-- Data for analysis --
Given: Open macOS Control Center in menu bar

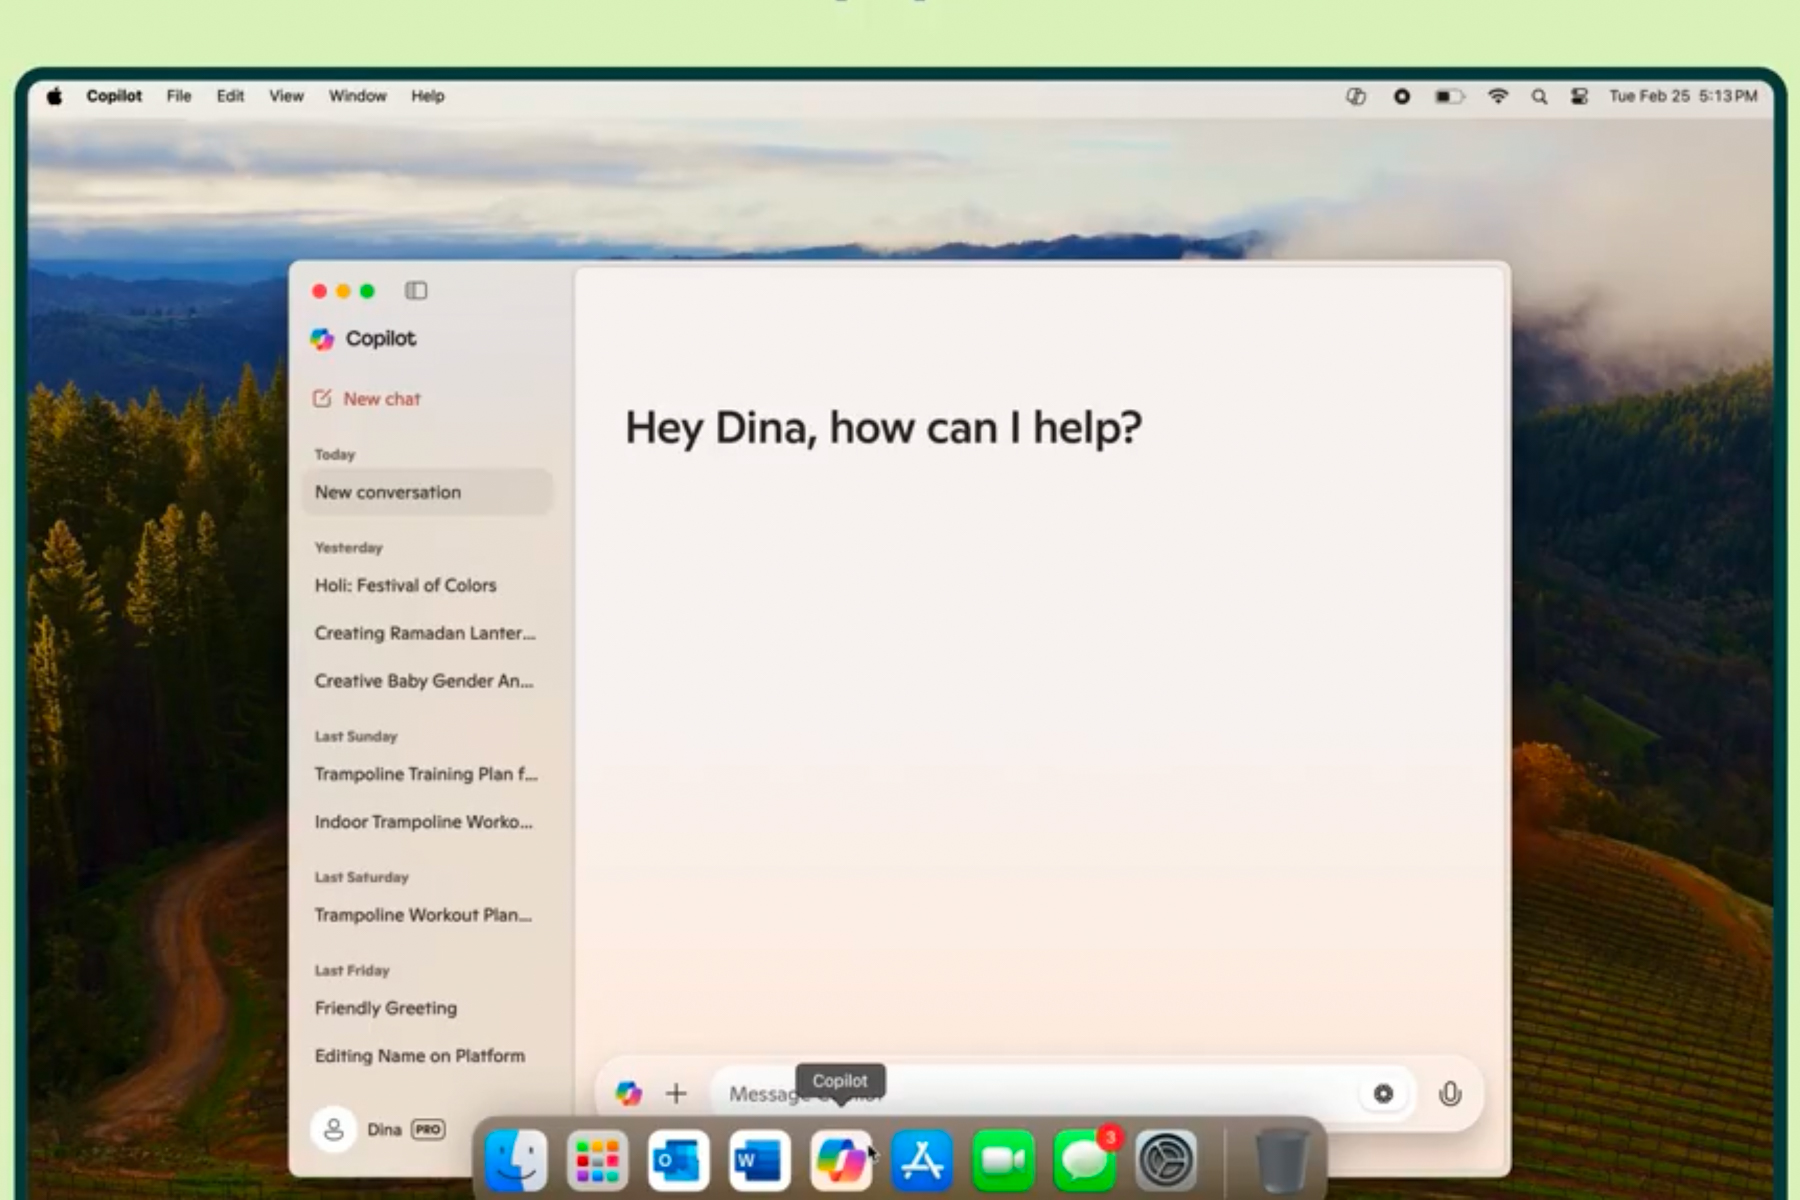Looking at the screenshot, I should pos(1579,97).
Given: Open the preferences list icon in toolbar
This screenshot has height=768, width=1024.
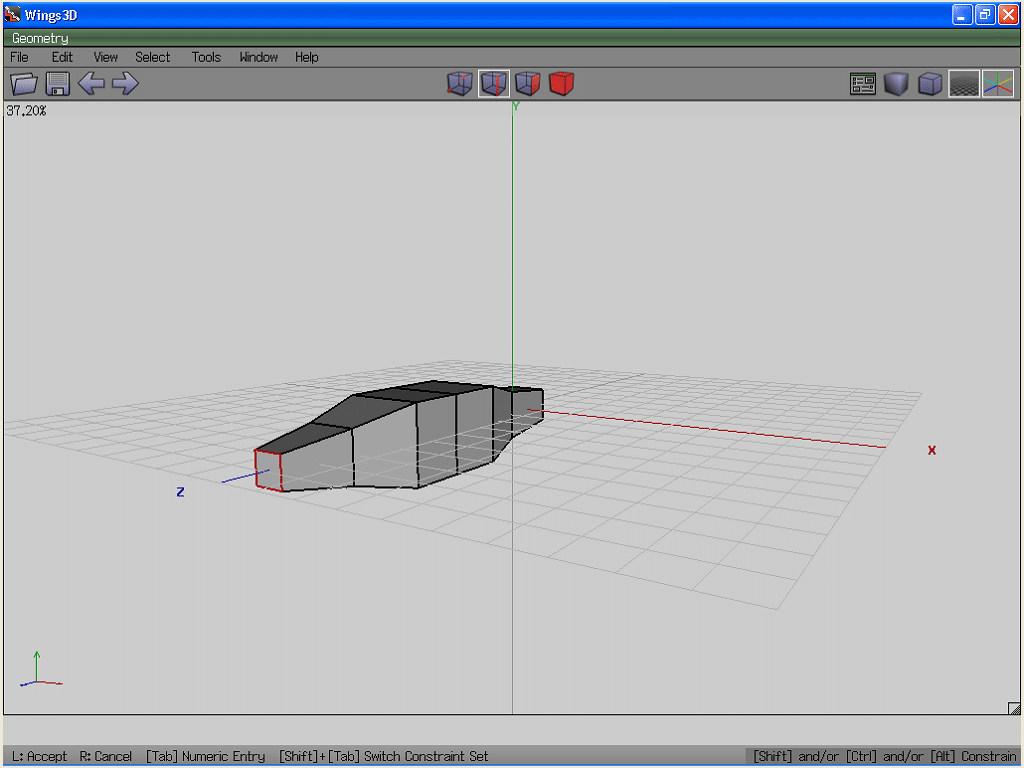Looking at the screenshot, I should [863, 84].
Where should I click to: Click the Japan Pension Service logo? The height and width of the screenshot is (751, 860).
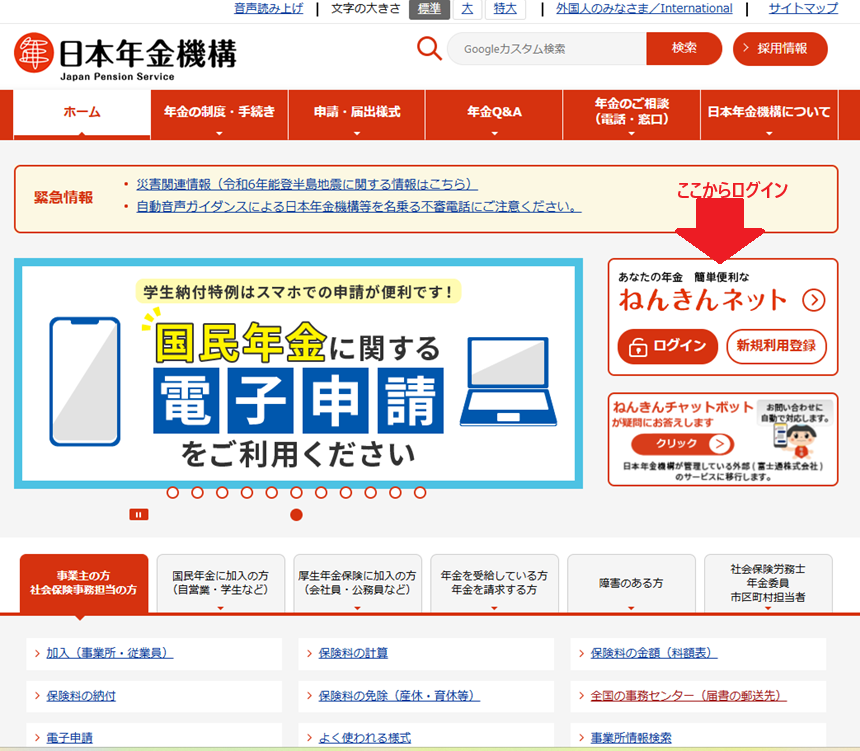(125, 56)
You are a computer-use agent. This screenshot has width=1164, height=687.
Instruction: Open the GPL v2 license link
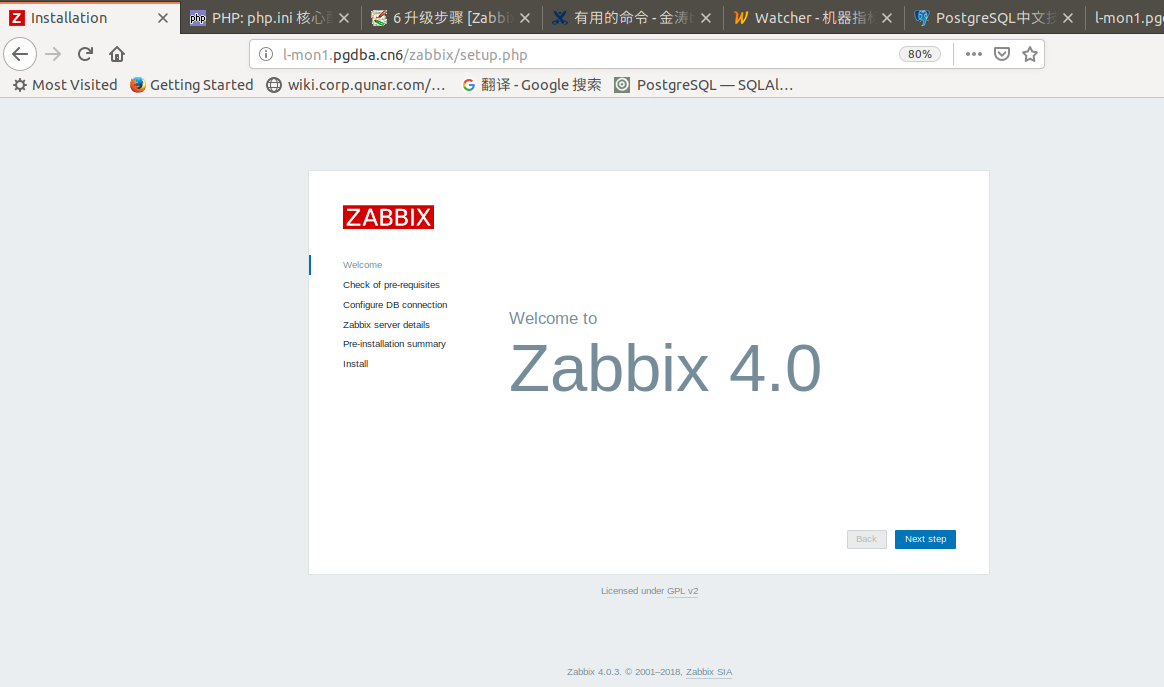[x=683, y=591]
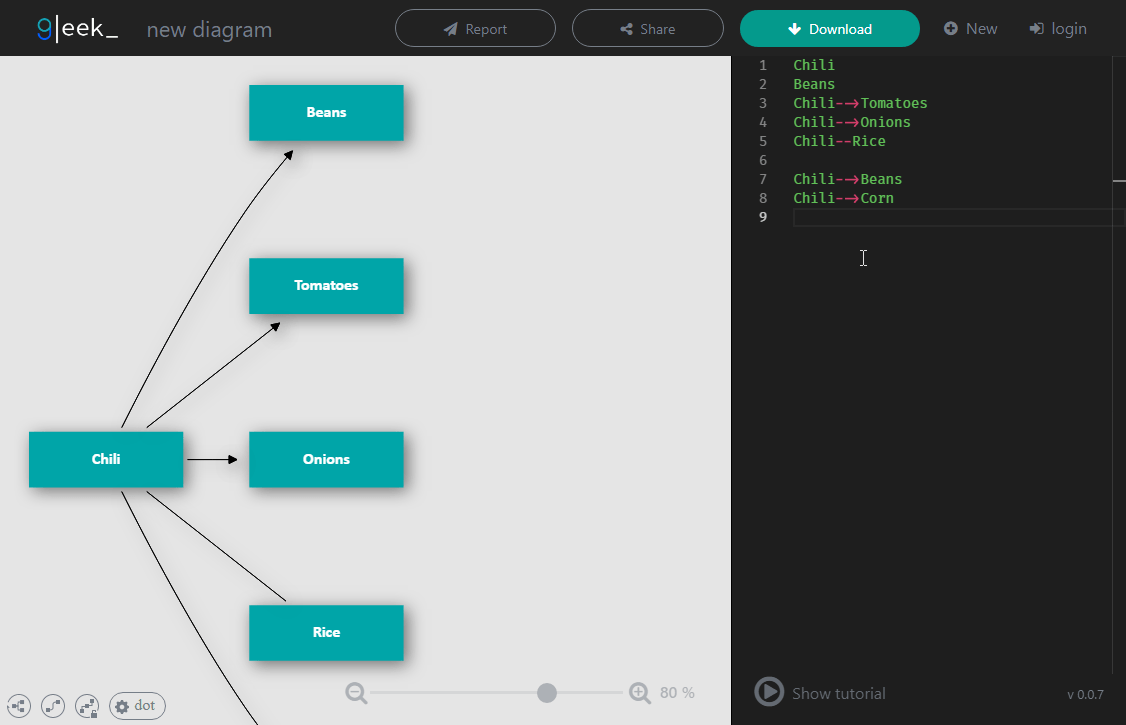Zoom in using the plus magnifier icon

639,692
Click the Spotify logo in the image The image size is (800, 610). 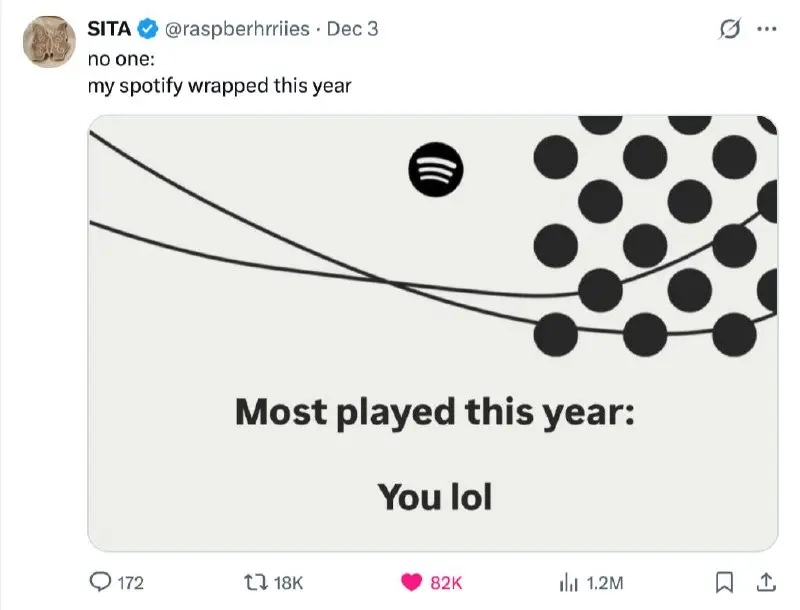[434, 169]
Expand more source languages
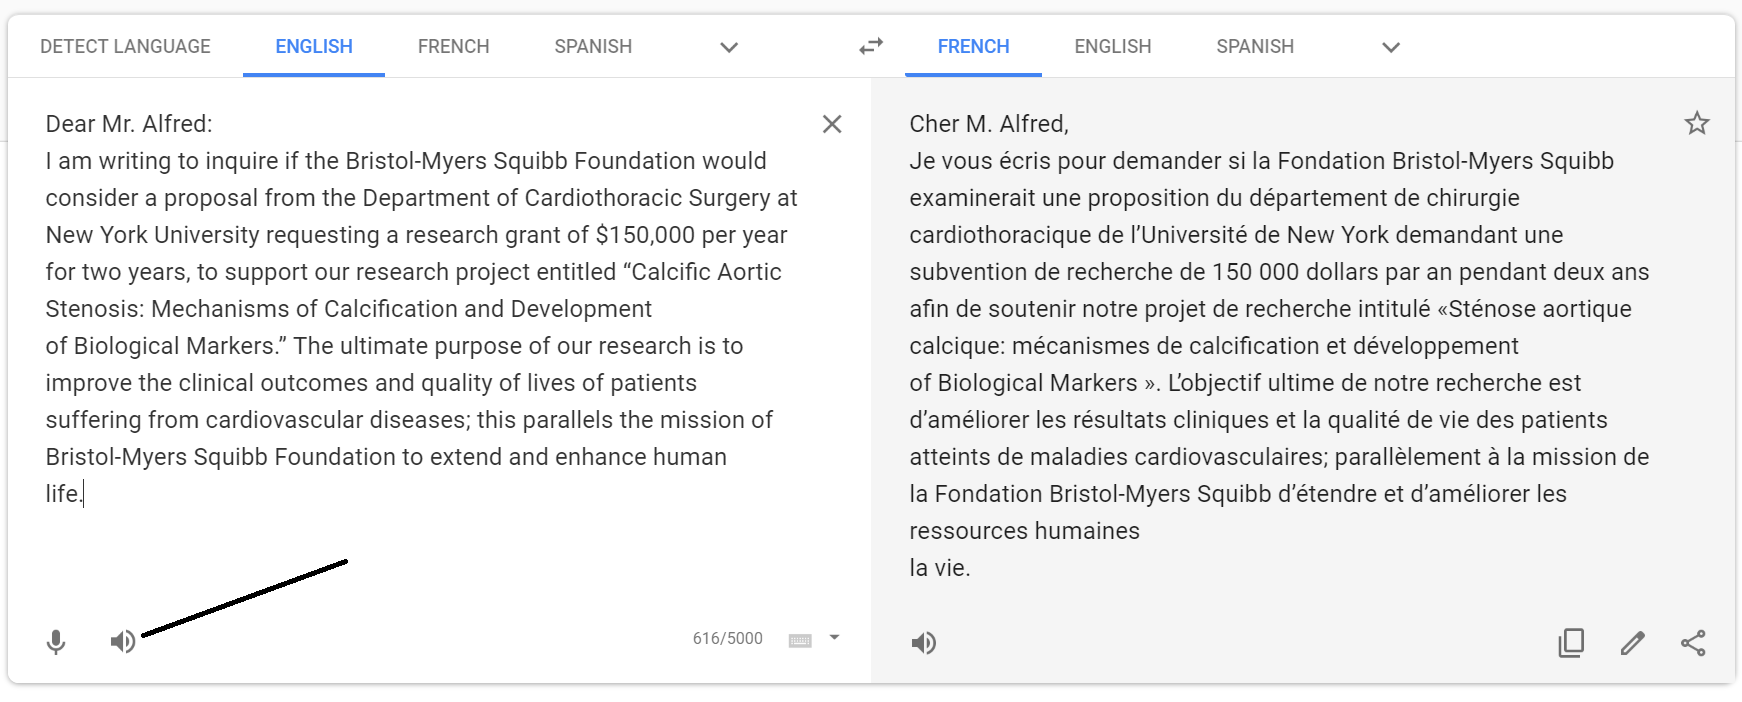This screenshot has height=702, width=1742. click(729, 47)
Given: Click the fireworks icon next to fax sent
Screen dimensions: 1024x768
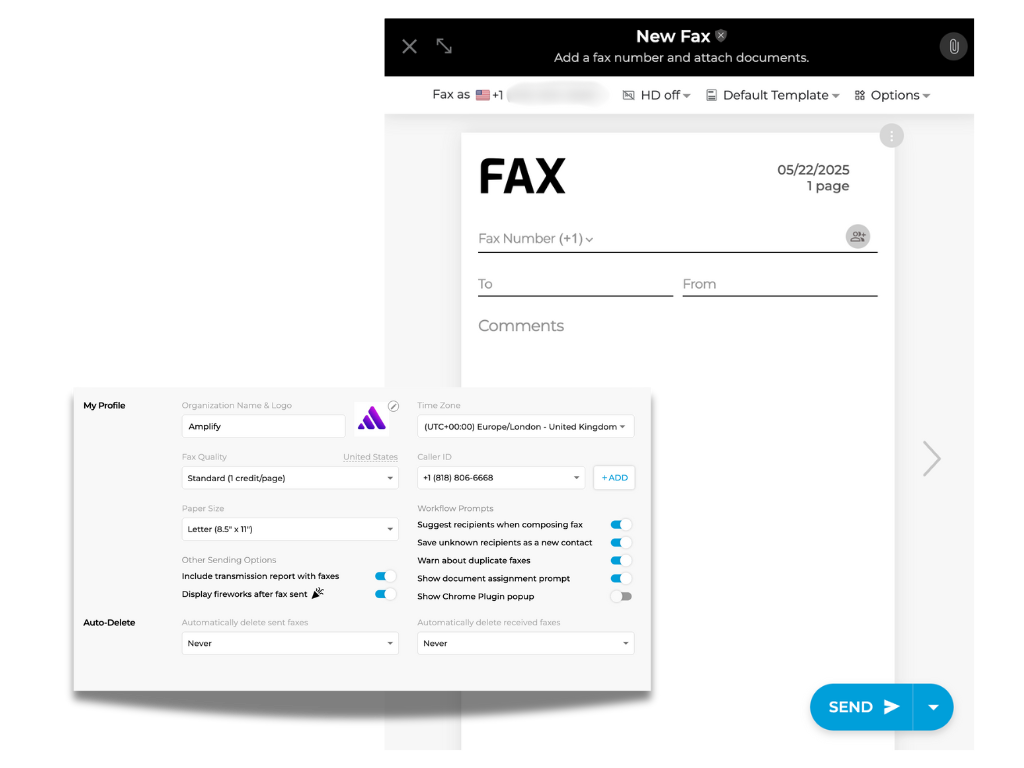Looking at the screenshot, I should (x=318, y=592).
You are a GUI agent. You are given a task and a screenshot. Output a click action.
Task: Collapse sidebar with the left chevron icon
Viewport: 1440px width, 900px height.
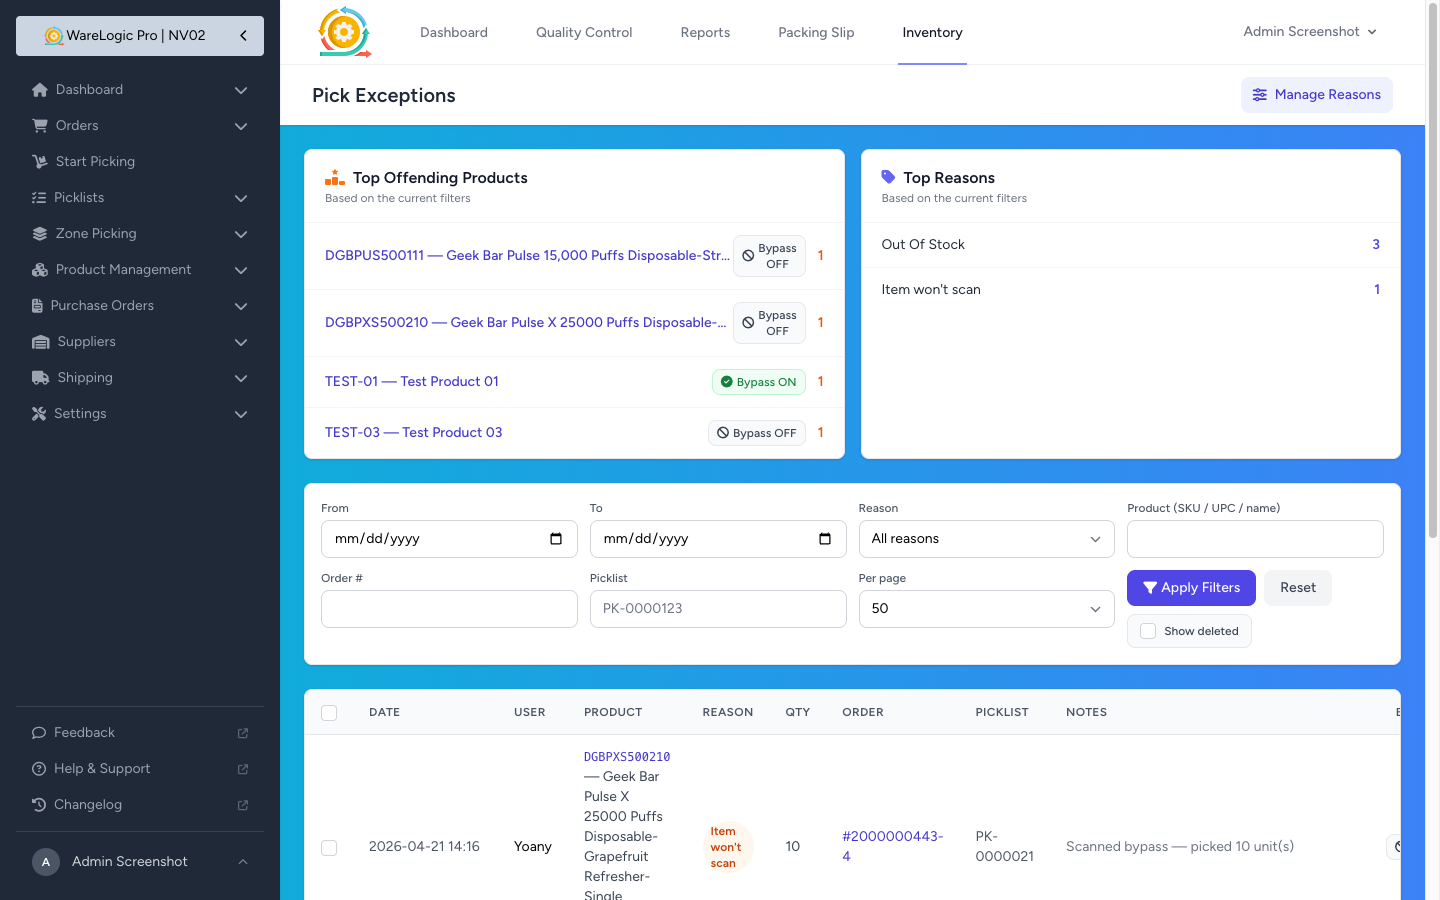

-- What you need to do --
Copy every line of the listing that includes the string "agent".

-- Finished exercise --
You are a computer-use agent. This screenshot has width=1164, height=687.
You are a GUI agent. You are given a task and a screenshot. Output a click action.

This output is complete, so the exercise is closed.